Funding for what?

If you’ve ever wondered how it is that despite getting things so monumentally wrong over the past five years, economists still manage to find work, a brief glance at the newly-refreshed Funding for Lending scheme might enlighten you.

Here is a scheme which, according to most external analysts has so far disappointed. The International Monetary Fund believes that “so far the FLS’s impact has been limited”, the Policy Exchange says: “Funding for Lending isn’t working”, and about the most flattering thing anyone could say about it is that it has at least brought down the cost of borrowing for some mortgage payers, if not lifting actual lending at all.

Indeed, total lending to non-financial companies has dropped by around £10bn a year since the financial crisis started, and lending to small and medium sized businesses (SMEs) is down by around 3% a year.

Now, most people would look at this performance and rather quickly assume that the FLS has been a disappointment, but this is where we get to the big secret about why economists will always land on their feet: the counterfactual.

Withdrawals from the FLS may have been far lower than the big numbers trailed upon its launch; lending to most sectors of the economy may be down, but, comes the response, how do you know what would have happened otherwise?

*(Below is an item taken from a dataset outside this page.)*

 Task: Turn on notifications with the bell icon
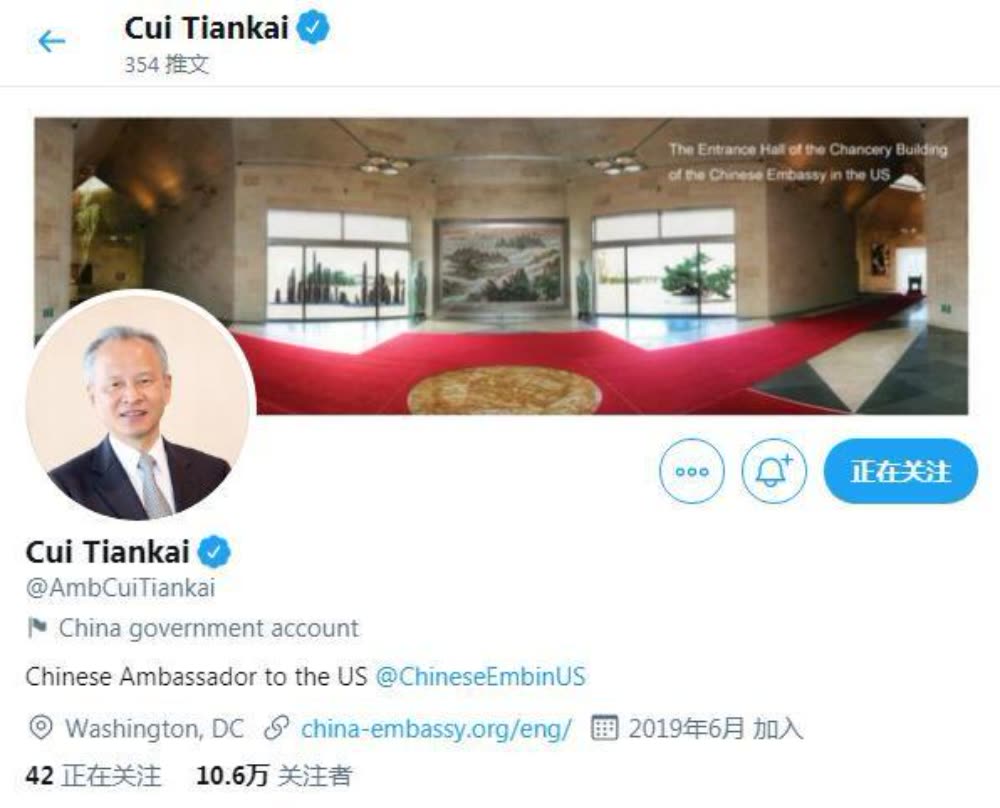pos(774,471)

Yes, it’s the counterfactual get-out clause.

You may remember it from the debate over Quantitative Easing, where the Bank of England calculated that the recession would have been far deeper, unemployment far higher, if it weren’t for this radical monetary policy. Honest.

And now the same rationale is being trotted out again over the extended Funding for Lending scheme. Apparently, there is no way to judge whether it will be a success because there’s no way of knowing how the economy would have behaved otherwise.

Given there is no way of knowing whether this policy is or isn’t a success, I suppose the best we can do for the time being is to run through what, precisely it involves. A few bullet points:

–          The key changes are threefold: the scheme will be extended by a year so it ends in January 2015.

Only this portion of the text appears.